I have now set the compression level to 1 to try if it solves the issue. I tested wget and datasets.get_dataset(250) and this seems to work.

Could you also run further tests?

Looking into some published benchmarks, a lower level (1-3) is about 300-400% faster and results in files about 10% larger than the highest levels (7-9). Also, I do often see gzip taking significant cpu time on the server, so maybe not a bad idea to go for faster compression.

mfeurer commented 7 years ago

I can confirm that I can now download all the datasets. I will now go on to further checks.

mfeurer commented 7 years ago

Actually, being able to download all the datasets solves this issue for now, right?

mfeurer commented 7 years ago

I just checked dataset 1414 again, and the issue is actually not on the python side, but OpenML not knowing the data type in the first place. You can see that data type of the feature datetime is unknown, which I assume really shouldn't happen.

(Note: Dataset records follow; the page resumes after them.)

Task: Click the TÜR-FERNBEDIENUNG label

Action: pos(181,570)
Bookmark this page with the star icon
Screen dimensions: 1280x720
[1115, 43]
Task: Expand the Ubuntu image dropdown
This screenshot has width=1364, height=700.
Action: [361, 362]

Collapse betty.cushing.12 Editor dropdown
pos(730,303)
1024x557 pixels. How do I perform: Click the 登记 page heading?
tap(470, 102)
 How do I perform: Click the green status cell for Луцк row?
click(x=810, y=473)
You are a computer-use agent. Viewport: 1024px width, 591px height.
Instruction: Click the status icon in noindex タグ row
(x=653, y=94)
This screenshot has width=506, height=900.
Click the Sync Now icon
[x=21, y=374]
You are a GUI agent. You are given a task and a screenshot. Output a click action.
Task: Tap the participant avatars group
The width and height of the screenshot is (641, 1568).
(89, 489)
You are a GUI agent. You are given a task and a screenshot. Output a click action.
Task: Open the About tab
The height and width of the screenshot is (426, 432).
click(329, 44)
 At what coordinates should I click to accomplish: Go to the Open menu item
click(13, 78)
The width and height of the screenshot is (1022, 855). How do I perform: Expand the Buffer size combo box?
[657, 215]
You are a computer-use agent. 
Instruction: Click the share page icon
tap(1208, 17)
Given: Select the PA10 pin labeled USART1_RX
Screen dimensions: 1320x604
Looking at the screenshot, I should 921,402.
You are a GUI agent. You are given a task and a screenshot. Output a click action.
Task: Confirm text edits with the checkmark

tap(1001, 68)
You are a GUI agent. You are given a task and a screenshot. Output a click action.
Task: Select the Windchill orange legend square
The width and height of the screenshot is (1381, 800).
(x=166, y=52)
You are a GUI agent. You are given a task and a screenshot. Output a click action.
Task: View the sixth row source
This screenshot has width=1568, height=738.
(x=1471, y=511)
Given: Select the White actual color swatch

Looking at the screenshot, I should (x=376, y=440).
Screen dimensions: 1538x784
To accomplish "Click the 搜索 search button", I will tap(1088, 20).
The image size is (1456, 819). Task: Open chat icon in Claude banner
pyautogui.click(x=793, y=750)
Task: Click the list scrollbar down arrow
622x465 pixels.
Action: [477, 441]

robotenique commented 5 years ago

So, is there a way to read the datasets which gives this error?

I'm running

openml.datasets.get_dataset(41895)

and still getting BadAttributeType: Bad @ATTRIBUTE type, at line 2. ...

mfeurer commented 5 years ago

Sorry, but the python API can't read date features yet. There are two ways forward:

  1. Take over PR https://github.com/renatopp/liac-arff/pull/67 and finish the feature to load the date data type
  2. Use R or Java to read the data